Mobile app monitors heart palpitations as well as larger devices

BUFFALO, N.Y., May 5 (UPI) — Rather than require patients to carry heavy devices attached to electrodes on their bodies, researchers have designed a smartphone app that allows doctors to monitor heart palpitations while making it easier for patients to comply.

The AliveCor Heart Monitor smartphone app uses sensors on a phone case to monitor heart palpitation events, allowing the phone to record heart information and upload it for review by a patient’s physician, according to a presentation by University of Buffalo researchers at the 2016 Heart Rhythm Society conference.

Patients often have to wear monitors for two to four weeks in order for their doctors to diagnose and treat a heart palpitation or related condition. The monitors are heavy, however, and often people often do not wear them as much as they need to.

The AliveCor Heart Monitor smartphone app can be installed on an iOS or Android device, however, and if a person is having a heart palpitation, they press a button on the phone, place their fingers on two sensors on the back of a specially-designed phone case and the app records and sends data to a secure server for doctor review later — a much easier process for everyone involved.

“The event monitors require electrocardiographic electrodes to be attached to the patient’s skin, which can be irritating,” Dr. Anne Curtis, a professor of medicine at the University of Buffalo, said in a press release. “Then the patient has to wear the device that is attached to the electrodes, which is somewhat cumbersome, and most patients do not like to wear it in public. Hence, compliance is often poor.”

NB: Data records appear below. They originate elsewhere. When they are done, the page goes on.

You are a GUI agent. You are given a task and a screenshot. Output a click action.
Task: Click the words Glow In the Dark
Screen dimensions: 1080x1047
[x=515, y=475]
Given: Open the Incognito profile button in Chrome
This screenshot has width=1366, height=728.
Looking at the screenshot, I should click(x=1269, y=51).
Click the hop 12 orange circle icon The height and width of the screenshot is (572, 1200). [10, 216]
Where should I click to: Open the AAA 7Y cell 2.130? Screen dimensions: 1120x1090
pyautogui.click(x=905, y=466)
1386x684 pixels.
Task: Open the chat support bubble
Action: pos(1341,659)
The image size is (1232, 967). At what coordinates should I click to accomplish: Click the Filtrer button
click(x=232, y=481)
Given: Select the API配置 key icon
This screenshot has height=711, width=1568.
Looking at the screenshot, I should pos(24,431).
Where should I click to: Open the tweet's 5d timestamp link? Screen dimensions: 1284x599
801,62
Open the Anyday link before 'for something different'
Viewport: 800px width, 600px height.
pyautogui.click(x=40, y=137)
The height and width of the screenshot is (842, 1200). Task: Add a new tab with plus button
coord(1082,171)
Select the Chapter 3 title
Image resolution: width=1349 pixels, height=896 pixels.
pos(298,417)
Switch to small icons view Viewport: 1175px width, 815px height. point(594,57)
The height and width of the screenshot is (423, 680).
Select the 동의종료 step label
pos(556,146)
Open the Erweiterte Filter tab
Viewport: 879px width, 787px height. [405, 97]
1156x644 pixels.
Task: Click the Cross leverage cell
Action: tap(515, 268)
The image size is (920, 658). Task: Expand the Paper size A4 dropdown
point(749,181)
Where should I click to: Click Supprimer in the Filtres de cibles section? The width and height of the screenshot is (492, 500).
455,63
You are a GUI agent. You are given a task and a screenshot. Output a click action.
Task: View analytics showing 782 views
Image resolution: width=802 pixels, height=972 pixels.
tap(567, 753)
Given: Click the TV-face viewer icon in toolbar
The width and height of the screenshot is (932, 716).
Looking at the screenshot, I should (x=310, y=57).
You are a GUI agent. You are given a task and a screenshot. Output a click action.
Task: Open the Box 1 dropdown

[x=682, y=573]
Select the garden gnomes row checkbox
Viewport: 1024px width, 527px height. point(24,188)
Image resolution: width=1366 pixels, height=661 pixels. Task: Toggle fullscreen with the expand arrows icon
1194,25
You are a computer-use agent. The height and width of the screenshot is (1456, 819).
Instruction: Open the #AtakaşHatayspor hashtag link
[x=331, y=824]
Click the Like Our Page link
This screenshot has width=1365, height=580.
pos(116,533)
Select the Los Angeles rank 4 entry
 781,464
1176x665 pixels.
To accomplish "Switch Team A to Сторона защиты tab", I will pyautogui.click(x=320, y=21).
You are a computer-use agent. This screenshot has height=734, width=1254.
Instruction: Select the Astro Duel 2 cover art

In a study two-week study with 32 patients, the researchers found the app recorded 91 percent of arrhythmic events correctly, compared to 87.5 percent of events recorded by the standard event monitor.

As important as its accuracy was that 94 percent of patients using the app complied with their doctors requests for monitoring, compared to just 58 percent with standard monitors.

“We showed that we can do as well with the app as with the event monitors,” Curtis said. “The app is easier for patients to use and much more acceptable to them.”